Frankreich: So macht Nestlé Wasser zu Gold
Nestlé wegen Wasser-Bschiss angeklagt

Mögen Sie Perrier? Vielleicht müssen Sie bald darauf verzichten. Das Symbol in den grünen Flaschen könnte fallen. Denn das Imperium aus Vevey ist schon wieder in einen Riesenskandal verwickelt.

KENNT DIE NESTLÉ-METHODEN: Yasmine Motarjemi hat jahrelang gegen den Konzern prozessiert, das Bild zeigt sie 2015 vor dem Kantons­gericht in Lausanne, das ihr in ihrer Mobbing-Klage recht gab. (Foto: Keystone)

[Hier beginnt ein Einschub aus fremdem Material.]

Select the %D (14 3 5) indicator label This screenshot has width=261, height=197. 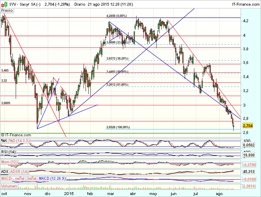[x=19, y=140]
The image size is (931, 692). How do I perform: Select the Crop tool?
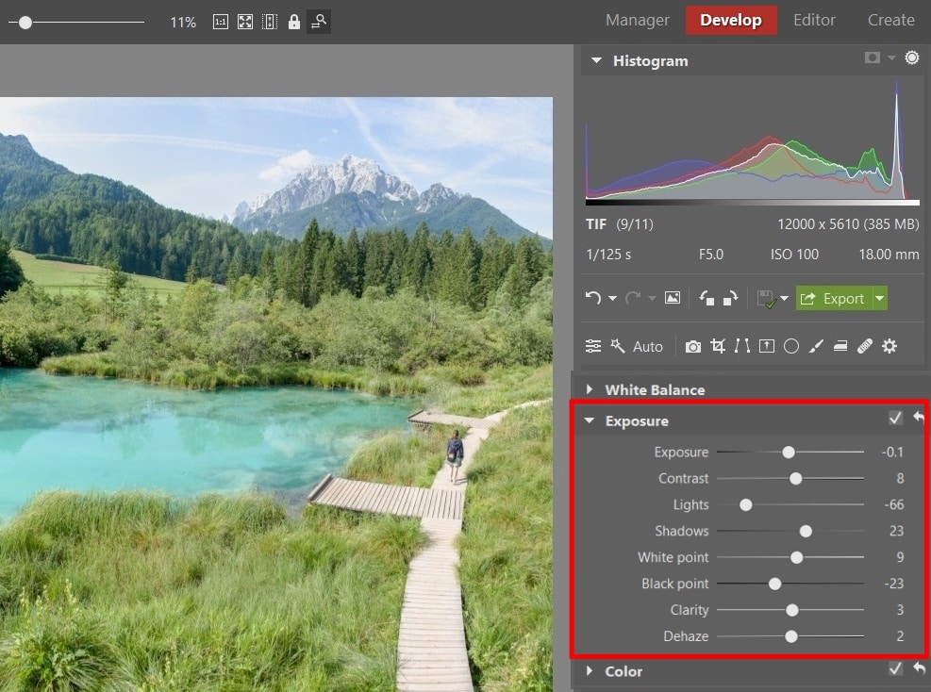click(x=718, y=346)
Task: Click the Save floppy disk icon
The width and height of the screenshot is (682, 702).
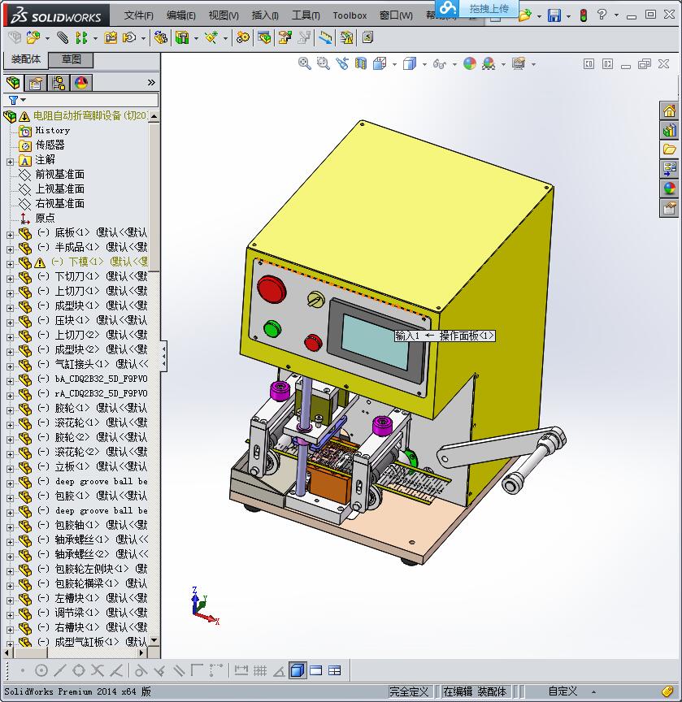Action: 554,15
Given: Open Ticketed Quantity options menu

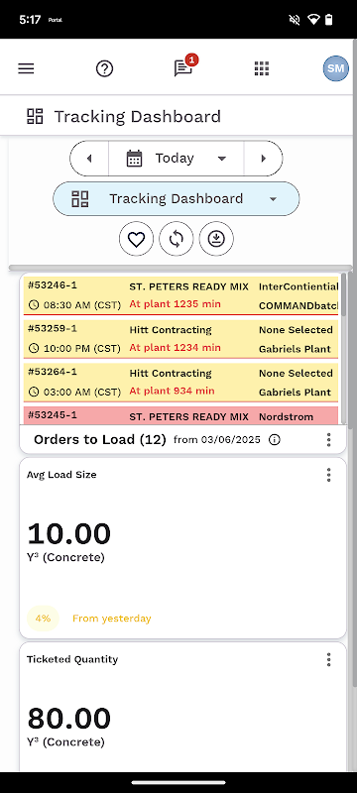Looking at the screenshot, I should 328,659.
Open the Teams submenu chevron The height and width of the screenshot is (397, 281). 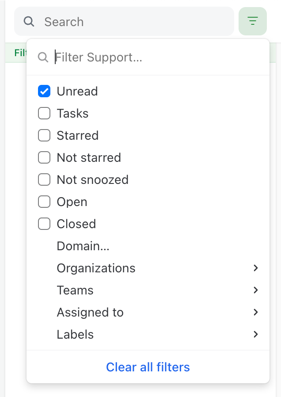point(255,290)
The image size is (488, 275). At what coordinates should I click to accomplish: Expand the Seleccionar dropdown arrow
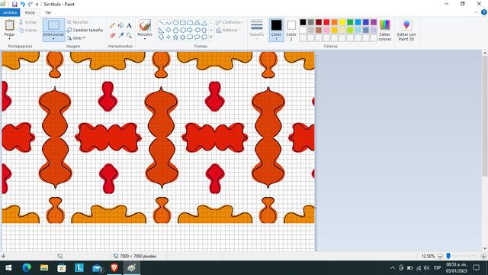[53, 39]
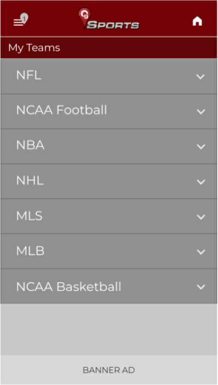
Task: Go to home via house icon
Action: 197,21
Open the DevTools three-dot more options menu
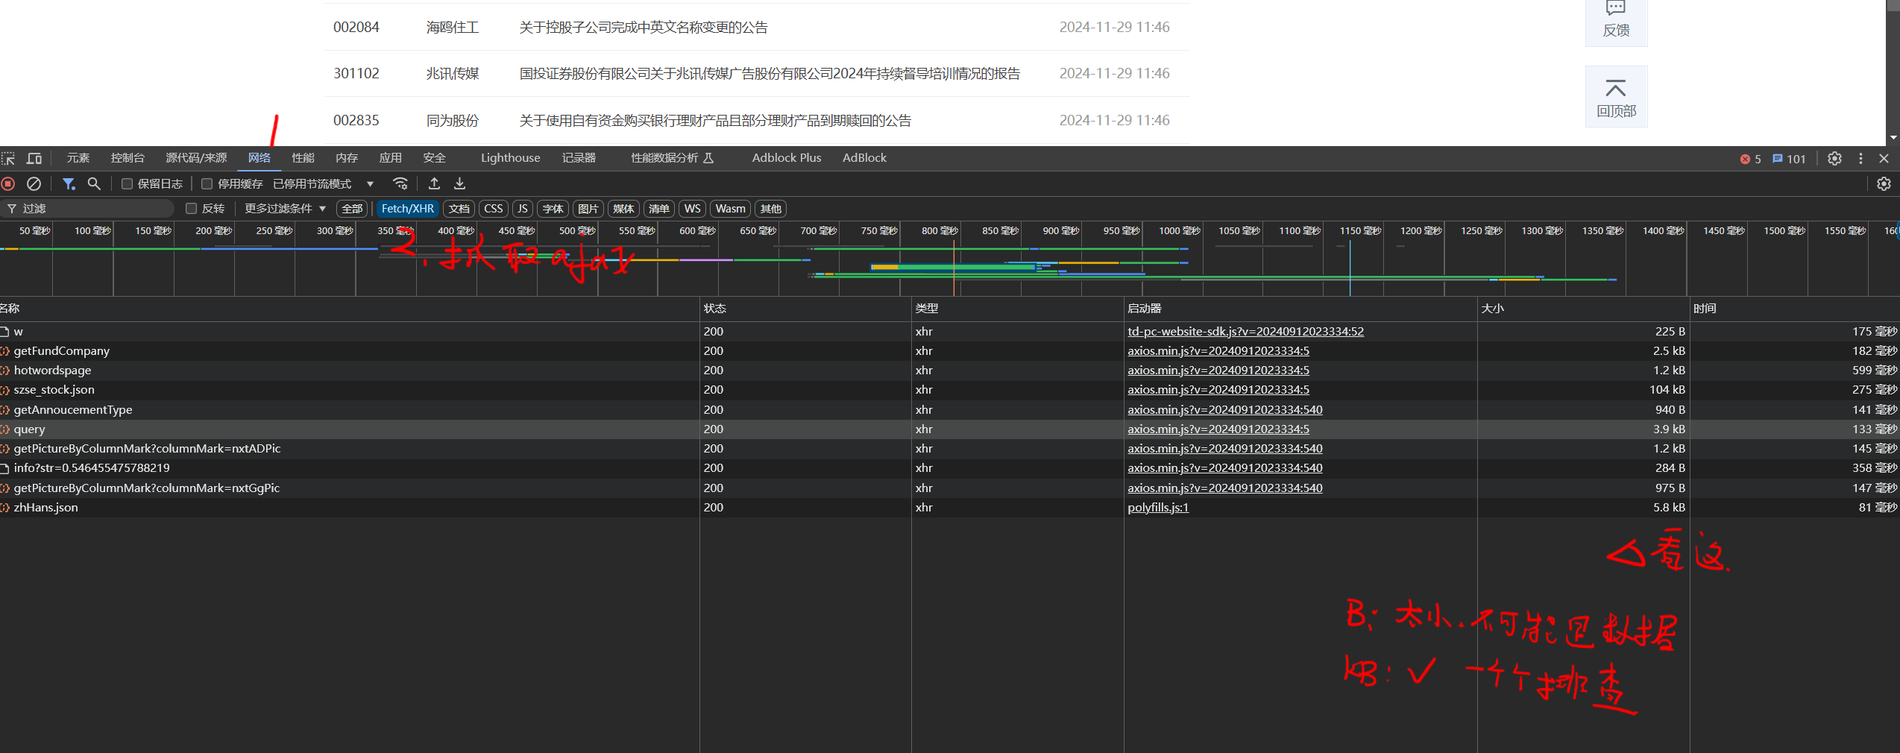Screen dimensions: 1900x753 pos(1860,158)
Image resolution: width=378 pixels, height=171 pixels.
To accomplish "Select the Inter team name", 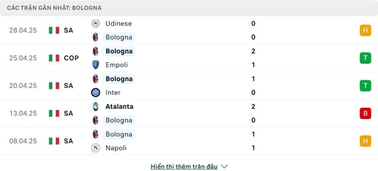I will (113, 93).
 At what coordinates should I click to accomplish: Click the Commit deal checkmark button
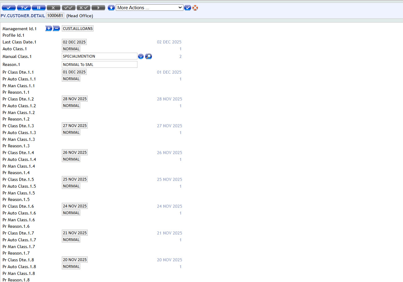[9, 8]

Achtzehn Jahre zermürbender Kampf gegen den Nestlé-Konzern haben Yasmine Motarjemi gezeichnet, physisch und psychisch. Die bald Siebzigjährige sagt:

Nestlé hat mein Leben ruiniert.

Gerettet habe sie allein die Arbeit in ihrem Waadtländer Garten.

Den mächtigen Gegner hat sich Motarjemi nicht ausgesucht. Sie arbeitete bei der Weltgesundheitsorganisation (WHO) und genoss einen internationalen Ruf als Biochemikerin. Im Jahr 2000 holte Nestlé sie als Direktorin für Nahrungsmittelsicherheit. Der Multi brauchte eine Image-Politur.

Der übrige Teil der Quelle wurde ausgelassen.